なるほど。どう演じるのかは役者に任されていたと?
二階堂 そうですね。全体的なトーンとして劇的な感じではないので、吉沢くんが言っていたように、私もセリフをこう言おうとか、ああ言おうというのはなかったです。それよりも、キャスト全員が現場でどう生きるかに重きを置いていた気がします。
だからなのか、劇中にインサートされる各キャラクターのインタビュー映像がとても生々しく感じました。あれはどのように撮影を?
吉沢 ある程度のセリフは用意されていましたが、監督が現場で聞いてくることに答えるという感じでした。監督は「役の山田と、それを演じている吉沢 亮の中間が見たい」とおっしゃっていて。質問にどう答えたらいいのかが難しかったです。

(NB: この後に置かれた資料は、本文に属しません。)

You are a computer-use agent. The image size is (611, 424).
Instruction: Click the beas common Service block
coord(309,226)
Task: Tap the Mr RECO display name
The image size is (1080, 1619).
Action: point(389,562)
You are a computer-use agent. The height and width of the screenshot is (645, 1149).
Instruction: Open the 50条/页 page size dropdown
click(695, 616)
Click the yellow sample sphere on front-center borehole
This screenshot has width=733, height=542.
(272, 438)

二階堂 たしかに、ハルナが話しているのか、ハルナを演じている自分が話しているのか、それともハルナをやっているからその言葉が出てくるのか、ちょっとよくわからなくなる感覚がありました。
吉沢 監督が聞いてこられることも、すごく深い部分からえぐり出さないと答えられない難しいものが多くて、ひとつひとつの質問と戦っている感じがしましたね。
二階堂 しかも、いつインタビューされるのか一切聞かされていなかったので、けっこうドキドキでした。でもあれがあったからこそ、自分とハルナというキャラクターが共存できた気がします。